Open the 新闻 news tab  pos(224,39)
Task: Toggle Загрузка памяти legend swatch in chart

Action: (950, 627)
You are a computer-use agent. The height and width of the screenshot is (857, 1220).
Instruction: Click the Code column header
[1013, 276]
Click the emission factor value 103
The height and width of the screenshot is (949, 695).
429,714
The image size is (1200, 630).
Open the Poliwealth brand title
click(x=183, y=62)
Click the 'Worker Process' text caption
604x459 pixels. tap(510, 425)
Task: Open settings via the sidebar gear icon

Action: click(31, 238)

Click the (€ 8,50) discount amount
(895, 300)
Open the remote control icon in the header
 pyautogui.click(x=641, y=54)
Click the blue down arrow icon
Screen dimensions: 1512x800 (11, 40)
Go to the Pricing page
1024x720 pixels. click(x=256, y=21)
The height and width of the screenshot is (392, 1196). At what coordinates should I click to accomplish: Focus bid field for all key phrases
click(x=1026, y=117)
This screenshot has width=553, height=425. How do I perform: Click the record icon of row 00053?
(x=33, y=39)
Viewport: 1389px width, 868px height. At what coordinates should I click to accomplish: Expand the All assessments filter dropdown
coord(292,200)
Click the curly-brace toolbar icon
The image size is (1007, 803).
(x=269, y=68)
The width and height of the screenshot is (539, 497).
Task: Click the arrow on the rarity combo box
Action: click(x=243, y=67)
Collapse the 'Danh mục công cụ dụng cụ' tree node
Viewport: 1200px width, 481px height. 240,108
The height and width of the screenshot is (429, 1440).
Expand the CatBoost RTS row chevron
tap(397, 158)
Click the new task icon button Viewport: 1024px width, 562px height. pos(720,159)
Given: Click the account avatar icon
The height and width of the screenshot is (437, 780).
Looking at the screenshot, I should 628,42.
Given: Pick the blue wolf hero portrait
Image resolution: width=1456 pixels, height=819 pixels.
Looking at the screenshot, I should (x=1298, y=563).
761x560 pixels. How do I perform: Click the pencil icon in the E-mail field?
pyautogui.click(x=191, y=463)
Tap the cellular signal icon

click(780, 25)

- - -

Exercise prompt: Copy each record from above without leaving any out.

Answer box:
Open the 新闻 news tab  pos(224,39)
Task: Toggle Загрузка памяти legend swatch in chart

Action: (950, 627)
You are a computer-use agent. The height and width of the screenshot is (857, 1220).
Instruction: Click the Code column header
[1013, 276]
Click the emission factor value 103
The height and width of the screenshot is (949, 695).
429,714
The image size is (1200, 630).
Open the Poliwealth brand title
click(x=183, y=62)
Click the 'Worker Process' text caption
604x459 pixels. tap(510, 425)
Task: Open settings via the sidebar gear icon

Action: click(31, 238)

Click the (€ 8,50) discount amount
(895, 300)
Open the remote control icon in the header
 pyautogui.click(x=641, y=54)
Click the blue down arrow icon
Screen dimensions: 1512x800 (11, 40)
Go to the Pricing page
1024x720 pixels. click(x=256, y=21)
The height and width of the screenshot is (392, 1196). At what coordinates should I click to accomplish: Focus bid field for all key phrases
click(x=1026, y=117)
This screenshot has width=553, height=425. How do I perform: Click the record icon of row 00053?
(x=33, y=39)
Viewport: 1389px width, 868px height. At what coordinates should I click to accomplish: Expand the All assessments filter dropdown
coord(292,200)
Click the curly-brace toolbar icon
The image size is (1007, 803).
(x=269, y=68)
The width and height of the screenshot is (539, 497).
Task: Click the arrow on the rarity combo box
Action: click(x=243, y=67)
Collapse the 'Danh mục công cụ dụng cụ' tree node
Viewport: 1200px width, 481px height. 240,108
The height and width of the screenshot is (429, 1440).
Expand the CatBoost RTS row chevron
tap(397, 158)
Click the new task icon button Viewport: 1024px width, 562px height. pos(720,159)
Given: Click the account avatar icon
The height and width of the screenshot is (437, 780).
Looking at the screenshot, I should 628,42.
Given: Pick the blue wolf hero portrait
Image resolution: width=1456 pixels, height=819 pixels.
Looking at the screenshot, I should (x=1298, y=563).
761x560 pixels. How do I perform: Click the pencil icon in the E-mail field?
pyautogui.click(x=191, y=463)
Tap the cellular signal icon

click(780, 25)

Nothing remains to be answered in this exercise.